>> Start

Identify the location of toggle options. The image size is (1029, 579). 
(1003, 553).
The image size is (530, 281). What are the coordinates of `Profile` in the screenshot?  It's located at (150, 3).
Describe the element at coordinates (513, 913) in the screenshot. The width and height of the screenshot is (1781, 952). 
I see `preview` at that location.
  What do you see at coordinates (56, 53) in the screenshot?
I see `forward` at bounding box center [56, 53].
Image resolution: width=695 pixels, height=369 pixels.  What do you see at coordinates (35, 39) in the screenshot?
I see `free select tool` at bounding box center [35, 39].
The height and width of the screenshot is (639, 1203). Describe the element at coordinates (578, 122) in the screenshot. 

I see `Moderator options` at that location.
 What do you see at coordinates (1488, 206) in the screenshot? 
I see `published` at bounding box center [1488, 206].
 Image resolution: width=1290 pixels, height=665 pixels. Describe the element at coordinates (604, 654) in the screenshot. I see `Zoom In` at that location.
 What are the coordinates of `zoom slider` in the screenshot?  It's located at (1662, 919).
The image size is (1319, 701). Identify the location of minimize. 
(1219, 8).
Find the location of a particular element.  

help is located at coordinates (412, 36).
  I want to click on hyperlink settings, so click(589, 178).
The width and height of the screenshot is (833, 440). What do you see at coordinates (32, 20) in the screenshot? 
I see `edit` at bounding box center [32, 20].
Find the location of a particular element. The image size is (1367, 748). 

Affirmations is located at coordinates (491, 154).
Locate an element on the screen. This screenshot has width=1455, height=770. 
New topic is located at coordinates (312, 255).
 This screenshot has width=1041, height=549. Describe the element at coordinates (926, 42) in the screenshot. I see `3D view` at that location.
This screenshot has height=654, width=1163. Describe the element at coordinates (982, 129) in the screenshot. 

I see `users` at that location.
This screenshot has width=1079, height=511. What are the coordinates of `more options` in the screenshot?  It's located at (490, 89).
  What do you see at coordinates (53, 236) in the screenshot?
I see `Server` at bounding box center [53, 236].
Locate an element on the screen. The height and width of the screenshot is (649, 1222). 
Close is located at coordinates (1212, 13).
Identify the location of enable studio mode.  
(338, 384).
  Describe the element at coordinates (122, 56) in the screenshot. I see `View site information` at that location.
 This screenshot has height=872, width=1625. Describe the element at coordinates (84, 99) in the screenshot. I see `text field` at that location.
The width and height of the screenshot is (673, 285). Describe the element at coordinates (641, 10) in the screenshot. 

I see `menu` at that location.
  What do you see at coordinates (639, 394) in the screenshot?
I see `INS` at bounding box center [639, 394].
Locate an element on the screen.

>> End

*Required task*.
Starting at the line that contains "Locate an element on the screen. This" and ending at the last line above, lay out those lines as a JSON list of strings, one string per line, with blank lines skipped.

*Task result*.
[
  "Locate an element on the screen. This screenshot has width=1455, height=770. ",
  "New topic is located at coordinates (312, 255).",
  " This screenshot has width=1041, height=549. Describe the element at coordinates (926, 42) in the screenshot. I see `3D view` at that location.",
  "This screenshot has height=654, width=1163. Describe the element at coordinates (982, 129) in the screenshot. ",
  "I see `users` at that location.",
  "This screenshot has width=1079, height=511. What are the coordinates of `more options` in the screenshot?  It's located at (490, 89).",
  "  What do you see at coordinates (53, 236) in the screenshot?",
  "I see `Server` at bounding box center [53, 236].",
  "Locate an element on the screen. The height and width of the screenshot is (649, 1222). ",
  "Close is located at coordinates (1212, 13).",
  "Identify the location of enable studio mode.  ",
  "(338, 384).",
  "  Describe the element at coordinates (122, 56) in the screenshot. I see `View site information` at that location.",
  " This screenshot has height=872, width=1625. Describe the element at coordinates (84, 99) in the screenshot. I see `text field` at that location.",
  "The width and height of the screenshot is (673, 285). Describe the element at coordinates (641, 10) in the screenshot. ",
  "I see `menu` at that location.",
  "  What do you see at coordinates (639, 394) in the screenshot?",
  "I see `INS` at bounding box center [639, 394].",
  "Locate an element on the screen."
]